Among the entries that follow, find the lines containing the string "three" and copy them.

=== Begin Enclosure ===

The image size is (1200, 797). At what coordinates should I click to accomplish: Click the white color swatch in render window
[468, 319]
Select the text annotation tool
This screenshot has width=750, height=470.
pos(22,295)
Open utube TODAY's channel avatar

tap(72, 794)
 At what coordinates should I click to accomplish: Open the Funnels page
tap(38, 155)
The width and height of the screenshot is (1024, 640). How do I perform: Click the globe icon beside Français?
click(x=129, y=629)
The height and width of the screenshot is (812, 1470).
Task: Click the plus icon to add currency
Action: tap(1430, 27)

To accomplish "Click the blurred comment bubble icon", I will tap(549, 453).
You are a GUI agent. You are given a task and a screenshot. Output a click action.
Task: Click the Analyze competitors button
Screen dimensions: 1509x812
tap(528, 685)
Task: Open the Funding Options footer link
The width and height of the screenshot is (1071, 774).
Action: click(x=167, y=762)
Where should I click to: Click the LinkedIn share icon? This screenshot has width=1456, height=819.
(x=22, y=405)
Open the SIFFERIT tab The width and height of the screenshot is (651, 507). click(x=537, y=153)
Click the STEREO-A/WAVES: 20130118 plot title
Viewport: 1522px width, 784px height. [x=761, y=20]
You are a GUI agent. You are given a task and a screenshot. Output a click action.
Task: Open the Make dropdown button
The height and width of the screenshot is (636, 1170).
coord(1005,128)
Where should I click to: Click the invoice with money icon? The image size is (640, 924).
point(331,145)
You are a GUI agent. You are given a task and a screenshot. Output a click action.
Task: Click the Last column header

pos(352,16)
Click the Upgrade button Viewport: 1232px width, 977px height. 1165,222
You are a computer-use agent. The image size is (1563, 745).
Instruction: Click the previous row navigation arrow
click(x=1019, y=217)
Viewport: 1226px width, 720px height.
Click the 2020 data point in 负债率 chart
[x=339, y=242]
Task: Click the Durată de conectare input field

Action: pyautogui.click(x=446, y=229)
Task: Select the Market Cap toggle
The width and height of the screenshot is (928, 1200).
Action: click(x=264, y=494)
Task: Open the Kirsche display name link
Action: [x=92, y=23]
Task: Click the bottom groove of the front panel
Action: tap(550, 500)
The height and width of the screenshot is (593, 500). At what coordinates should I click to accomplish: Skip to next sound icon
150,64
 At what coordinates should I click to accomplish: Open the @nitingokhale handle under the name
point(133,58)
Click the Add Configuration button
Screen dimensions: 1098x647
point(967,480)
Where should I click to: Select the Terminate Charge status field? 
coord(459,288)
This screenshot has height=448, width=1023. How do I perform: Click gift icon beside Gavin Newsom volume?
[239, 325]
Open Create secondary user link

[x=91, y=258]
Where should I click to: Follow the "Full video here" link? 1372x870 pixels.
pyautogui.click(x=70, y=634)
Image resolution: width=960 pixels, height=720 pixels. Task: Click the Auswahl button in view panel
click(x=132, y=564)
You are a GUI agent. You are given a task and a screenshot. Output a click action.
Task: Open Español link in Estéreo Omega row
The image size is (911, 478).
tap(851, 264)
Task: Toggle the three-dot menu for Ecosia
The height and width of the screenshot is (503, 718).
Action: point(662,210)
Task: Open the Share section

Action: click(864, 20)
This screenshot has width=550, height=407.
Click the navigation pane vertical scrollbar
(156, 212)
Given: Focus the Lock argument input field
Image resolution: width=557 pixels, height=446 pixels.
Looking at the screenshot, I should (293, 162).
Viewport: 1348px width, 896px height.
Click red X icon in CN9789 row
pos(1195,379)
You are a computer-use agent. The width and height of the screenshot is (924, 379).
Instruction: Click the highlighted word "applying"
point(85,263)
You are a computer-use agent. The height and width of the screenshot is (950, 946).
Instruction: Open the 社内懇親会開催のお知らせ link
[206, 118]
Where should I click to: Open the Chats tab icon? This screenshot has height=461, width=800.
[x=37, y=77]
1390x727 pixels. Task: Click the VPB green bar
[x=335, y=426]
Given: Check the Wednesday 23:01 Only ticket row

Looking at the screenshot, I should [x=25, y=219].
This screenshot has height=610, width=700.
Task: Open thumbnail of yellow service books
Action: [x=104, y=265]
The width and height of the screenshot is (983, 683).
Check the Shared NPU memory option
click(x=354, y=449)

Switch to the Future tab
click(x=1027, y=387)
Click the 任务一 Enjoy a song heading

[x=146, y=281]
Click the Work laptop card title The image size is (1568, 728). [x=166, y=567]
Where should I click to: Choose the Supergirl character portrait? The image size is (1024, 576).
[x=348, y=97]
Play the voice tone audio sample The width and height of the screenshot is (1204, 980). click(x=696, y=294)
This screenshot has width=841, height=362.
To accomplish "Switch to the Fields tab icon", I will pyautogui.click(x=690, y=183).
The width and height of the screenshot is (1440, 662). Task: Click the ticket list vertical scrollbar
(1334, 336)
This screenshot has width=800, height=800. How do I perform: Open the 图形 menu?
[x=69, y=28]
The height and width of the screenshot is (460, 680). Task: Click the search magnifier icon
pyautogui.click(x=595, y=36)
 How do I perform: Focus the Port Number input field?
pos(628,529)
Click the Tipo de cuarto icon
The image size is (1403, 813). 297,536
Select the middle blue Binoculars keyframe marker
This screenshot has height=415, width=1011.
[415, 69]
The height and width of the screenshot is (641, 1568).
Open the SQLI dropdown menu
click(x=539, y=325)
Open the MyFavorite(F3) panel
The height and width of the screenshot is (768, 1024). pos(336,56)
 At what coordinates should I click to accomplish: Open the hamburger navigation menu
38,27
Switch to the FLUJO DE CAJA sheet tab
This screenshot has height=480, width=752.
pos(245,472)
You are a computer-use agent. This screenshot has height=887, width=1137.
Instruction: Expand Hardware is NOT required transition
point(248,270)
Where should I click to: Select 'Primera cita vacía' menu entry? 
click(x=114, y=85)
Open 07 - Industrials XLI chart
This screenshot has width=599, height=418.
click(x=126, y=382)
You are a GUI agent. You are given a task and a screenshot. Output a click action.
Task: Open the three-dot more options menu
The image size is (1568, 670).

=== End Enclosure ===

EXERCISE ANSWER:
Task: Toggle the three-dot menu for Ecosia
Task: Open the three-dot more options menu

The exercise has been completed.